Aim of the task - Write the next part of the IP address validation walkthrough, continuing right after its last sentence.

LeetCode Problem 468: Validate IP Address

Problem Overview

You are given a string queryIP, and you need to determine whether it is a valid IPv4 address, a valid IPv6 address, or neither.

Return:

"IPv4" if it is a valid IPv4 address.
"IPv6" if it is a valid IPv6 address.
"Neither" if it is invalid.

Example 1

Input: queryIP = "172.16.254.1"
Output: "IPv4"
Explanation: Each segment is a valid number between 0 and 255.

Example 2

Input: queryIP = "2001:0db8:85a3:0:0:8A2E:0370:7334"
Output: "IPv6"
Explanation: Each group is a valid 16-bit hexadecimal number.

Example 3

Input: queryIP = "256.256.256.256"
Output: "Neither"
Explanation: Each segment must be between 0 and 255.

Understanding IP Formats

IPv4 Rules

Must contain 4 decimal segments separated by dots (.).
Each segment must:
- Contain only digits.
- Have a value between 0 and 255.
- Not contain leading zeros unless the value is exactly 0.
Examples of valid IPv4: 192.168.0.1 127.0.0.1 0.0.0.0
Examples of invalid IPv4: 192.168.01.1 → invalid (leading zero) 256.100.1.1 → invalid (256 > 255) 192.168.1 → invalid (only 3 parts)

IPv6 Rules

Must contain 8 groups separated by colons (:).
Each group must:
- Be a hexadecimal string (0–9, a–f, A–F).
- Have 1 to 4 characters.
Examples of valid IPv6: 2001:0db8:85a3:0000:0000:8A2E:0370:7334 2001:db8:85a3:0:0:8A2E:370:7334
Examples of invalid IPv6: 2001:0db8:85a3::8A2E:0370:7334 → invalid (double colon not allowed) 2001:0db8:85a3:0000:0000:8A2E:0370:733400 → invalid (group too long)

Approach

We’ll check both formats separately:

If the input contains a dot (.), check for IPv4 validity.
If it contains a colon (:), check for IPv6 validity.
Otherwise, return "Neither".

To simplify:

Use split() to break the string into segments.

Collected data:

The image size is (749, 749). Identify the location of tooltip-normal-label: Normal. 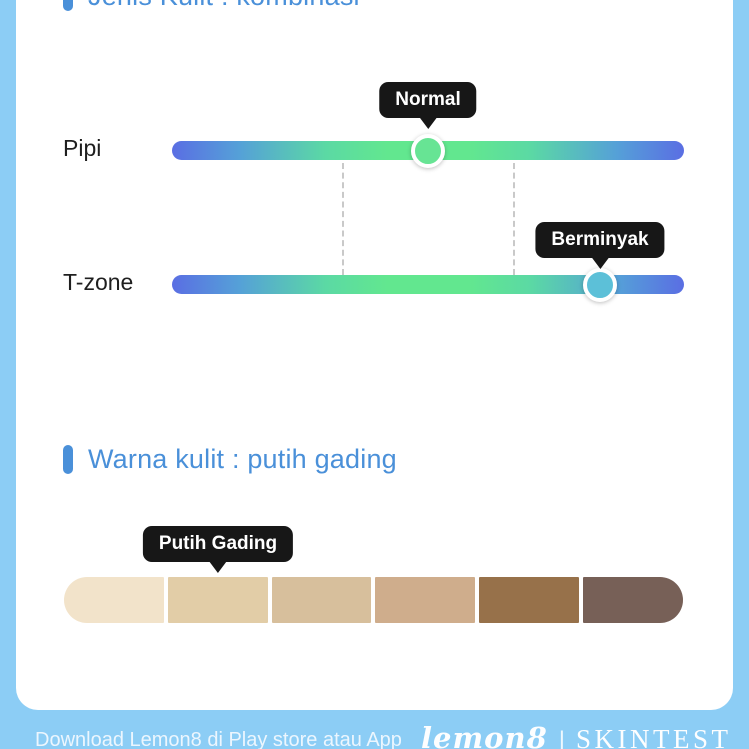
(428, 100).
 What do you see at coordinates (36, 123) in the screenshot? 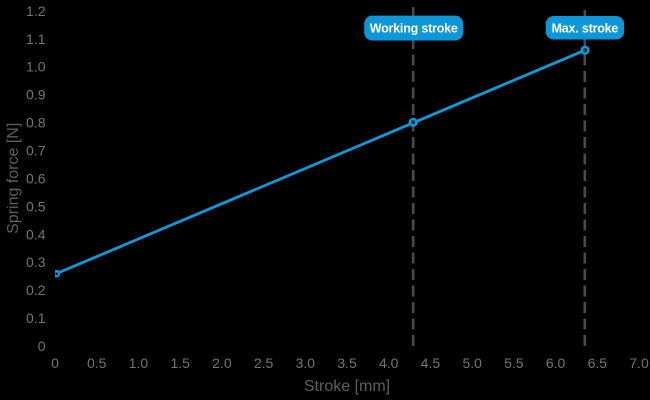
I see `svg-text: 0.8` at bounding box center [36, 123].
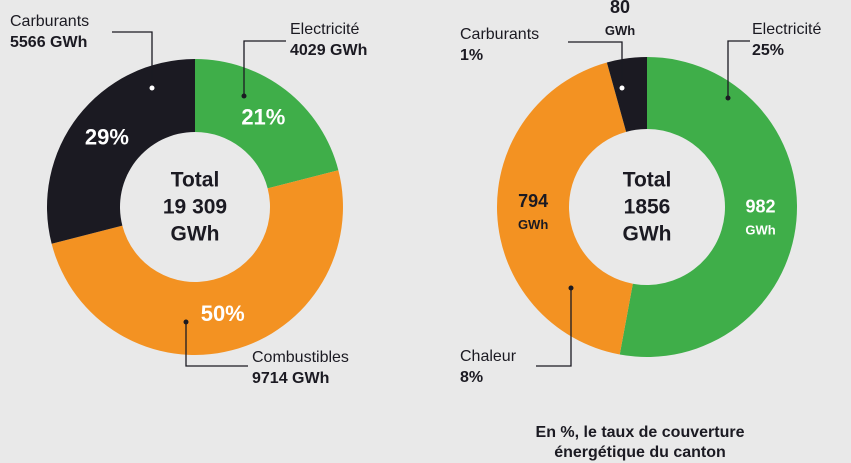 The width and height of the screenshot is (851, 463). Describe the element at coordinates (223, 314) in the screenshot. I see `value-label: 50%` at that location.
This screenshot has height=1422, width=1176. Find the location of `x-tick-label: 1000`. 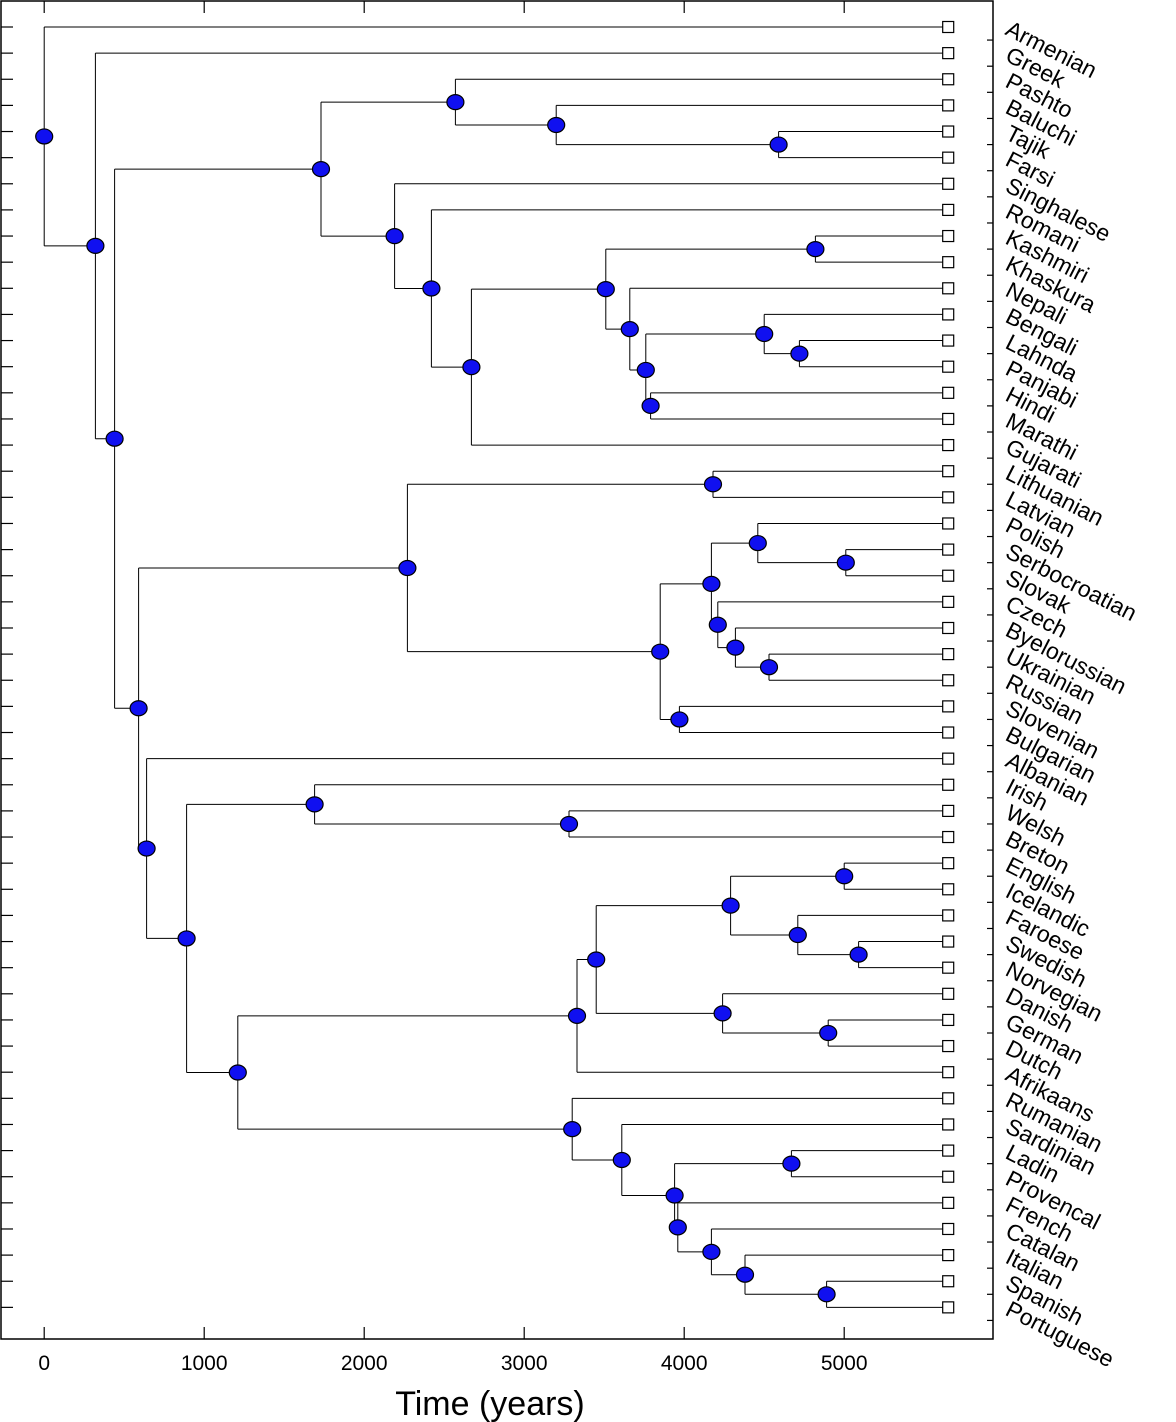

Response -
Validate segment rules strictly.
If any segment fails, return "Neither".

Algorithm Steps

If the string contains ., validate as IPv4:
- Split by . (must have exactly 4 parts).
- For each part:
  - Check if numeric only.
  - Check no leading zeros (unless single ‘0’).
  - Convert to integer and ensure it’s 0 ≤ value ≤ 255.
Else if the string contains :, validate as IPv6:
- Split by : (must have exactly 8 parts).
- For each part:
  - Length must be between 1 and 4.
  - Check all characters are hexadecimal (0–9, a–f, A–F).
If neither format matches, return "Neither".

Java Code Implementation

public class Solution {

    public String validIPAddress(String queryIP) {
        if (queryIP.chars().filter(ch -> ch == '.').count() == 3) {
            return validateIPv4(queryIP);
        } else if (queryIP.chars().filter(ch -> ch == ':').count() == 7) {
            return validateIPv6(queryIP);
        } else {
            return "Neither";
        }
    }

    private String validateIPv4(String ip) {
        String[] parts = ip.split("\\.", -1);
        if (parts.length != 4) return "Neither";

        for (String part : parts) {
            if (part.length() == 0 || part.length() > 3) return "Neither";
            if (part.charAt(0) == '0' && part.length() > 1) return "Neither"; // no leading zeros
            for (char c : part.toCharArray()) {
                if (!Character.isDigit(c)) return "Neither"; // only digits allowed
            }
            int num = Integer.parseInt(part);
            if (num < 0 || num > 255) return "Neither";
        }
        return "IPv4";
    }

    private String validateIPv6(String ip) {
        String[] parts = ip.split(":", -1);
        if (parts.length != 8) return "Neither";

        String hexDigits = "0123456789abcdefABCDEF";
        for (String part : parts) {
            if (part.length() == 0 || part.length() > 4) return "Neither";
            for (char c : part.toCharArray()) {
                if (hexDigits.indexOf(c) == -1) return "Neither";
            }
        }
        return "IPv6";
    }
}

Example Dry Run

Input:

queryIP = "172.16.254.1"

Step 1: Count dots → 3 dots → try IPv4.
Split into: ["172", "16", "254", "1"]

"172" → numeric, within range.
"16" → valid.
"254" → valid.
"1" → valid.

Output → "IPv4"

Input:

queryIP = "2001:0db8:85a3:0000:0000:8A2E:0370:7334"

Step 1: Count colons → 7 colons → try IPv6.
Split into 8 groups, all length ≤ 4 and valid hex.
Output → "IPv6"

Input:

queryIP = "256.256.256.256"

Step 1: Dots = 3 → try IPv4.
"256" → invalid (out of range).
Output → "Neither"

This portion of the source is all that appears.